__Aim of the exercise__
Could you output, word for word, the stretch of the material from the line containing "Click Mathurin's green points progress bar" through the last line of the material, including both of those lines?

• • •

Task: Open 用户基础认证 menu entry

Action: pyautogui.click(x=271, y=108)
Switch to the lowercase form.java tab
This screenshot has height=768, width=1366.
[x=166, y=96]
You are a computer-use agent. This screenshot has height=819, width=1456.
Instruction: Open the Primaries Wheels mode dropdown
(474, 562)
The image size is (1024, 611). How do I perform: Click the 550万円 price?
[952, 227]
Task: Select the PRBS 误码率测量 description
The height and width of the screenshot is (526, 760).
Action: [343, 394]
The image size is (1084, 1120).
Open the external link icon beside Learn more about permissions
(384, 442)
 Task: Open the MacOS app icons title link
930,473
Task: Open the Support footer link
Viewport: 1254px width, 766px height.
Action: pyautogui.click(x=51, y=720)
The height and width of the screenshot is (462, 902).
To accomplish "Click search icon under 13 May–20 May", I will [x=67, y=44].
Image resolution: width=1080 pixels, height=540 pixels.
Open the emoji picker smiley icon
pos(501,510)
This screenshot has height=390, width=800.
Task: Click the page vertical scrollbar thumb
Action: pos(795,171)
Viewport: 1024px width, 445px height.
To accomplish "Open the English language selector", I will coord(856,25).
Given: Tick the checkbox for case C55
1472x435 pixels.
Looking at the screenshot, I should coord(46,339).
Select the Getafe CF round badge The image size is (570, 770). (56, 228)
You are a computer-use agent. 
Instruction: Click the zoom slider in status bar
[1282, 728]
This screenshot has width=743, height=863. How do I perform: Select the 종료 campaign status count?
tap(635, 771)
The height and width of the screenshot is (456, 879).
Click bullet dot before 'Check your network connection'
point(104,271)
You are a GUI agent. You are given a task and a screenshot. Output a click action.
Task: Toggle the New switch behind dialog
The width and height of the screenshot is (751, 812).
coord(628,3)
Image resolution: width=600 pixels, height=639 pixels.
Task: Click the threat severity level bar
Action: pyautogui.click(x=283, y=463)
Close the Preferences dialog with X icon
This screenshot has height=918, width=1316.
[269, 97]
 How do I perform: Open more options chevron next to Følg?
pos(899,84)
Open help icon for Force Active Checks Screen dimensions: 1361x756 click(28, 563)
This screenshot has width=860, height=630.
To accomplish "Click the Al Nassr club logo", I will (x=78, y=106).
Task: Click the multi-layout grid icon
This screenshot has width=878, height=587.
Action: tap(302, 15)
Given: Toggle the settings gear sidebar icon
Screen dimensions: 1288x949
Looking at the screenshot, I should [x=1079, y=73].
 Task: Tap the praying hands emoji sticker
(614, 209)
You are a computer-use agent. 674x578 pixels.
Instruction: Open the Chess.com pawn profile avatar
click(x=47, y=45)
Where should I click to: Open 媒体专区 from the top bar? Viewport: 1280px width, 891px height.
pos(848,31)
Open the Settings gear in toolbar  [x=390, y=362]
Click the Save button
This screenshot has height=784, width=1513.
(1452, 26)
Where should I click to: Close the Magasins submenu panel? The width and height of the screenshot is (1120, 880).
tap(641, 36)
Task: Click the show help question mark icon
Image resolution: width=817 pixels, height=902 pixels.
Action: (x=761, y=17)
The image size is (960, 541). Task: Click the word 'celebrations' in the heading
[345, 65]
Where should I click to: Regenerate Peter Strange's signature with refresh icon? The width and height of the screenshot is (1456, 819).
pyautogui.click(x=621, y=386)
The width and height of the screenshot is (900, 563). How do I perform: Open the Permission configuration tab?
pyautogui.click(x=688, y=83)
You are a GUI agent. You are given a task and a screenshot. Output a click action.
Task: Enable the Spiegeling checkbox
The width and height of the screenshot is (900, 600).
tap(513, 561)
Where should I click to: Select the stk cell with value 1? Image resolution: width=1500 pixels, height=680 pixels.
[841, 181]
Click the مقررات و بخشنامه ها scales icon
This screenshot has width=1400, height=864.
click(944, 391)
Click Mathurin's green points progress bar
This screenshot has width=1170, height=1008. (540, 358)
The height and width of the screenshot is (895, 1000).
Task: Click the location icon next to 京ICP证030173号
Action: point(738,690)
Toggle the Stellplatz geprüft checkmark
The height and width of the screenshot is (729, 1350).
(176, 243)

• • •

__Solution for this exercise__
Click Mathurin's green points progress bar
This screenshot has width=1170, height=1008. (540, 358)
The height and width of the screenshot is (895, 1000).
Task: Click the location icon next to 京ICP证030173号
Action: point(738,690)
Toggle the Stellplatz geprüft checkmark
The height and width of the screenshot is (729, 1350).
(176, 243)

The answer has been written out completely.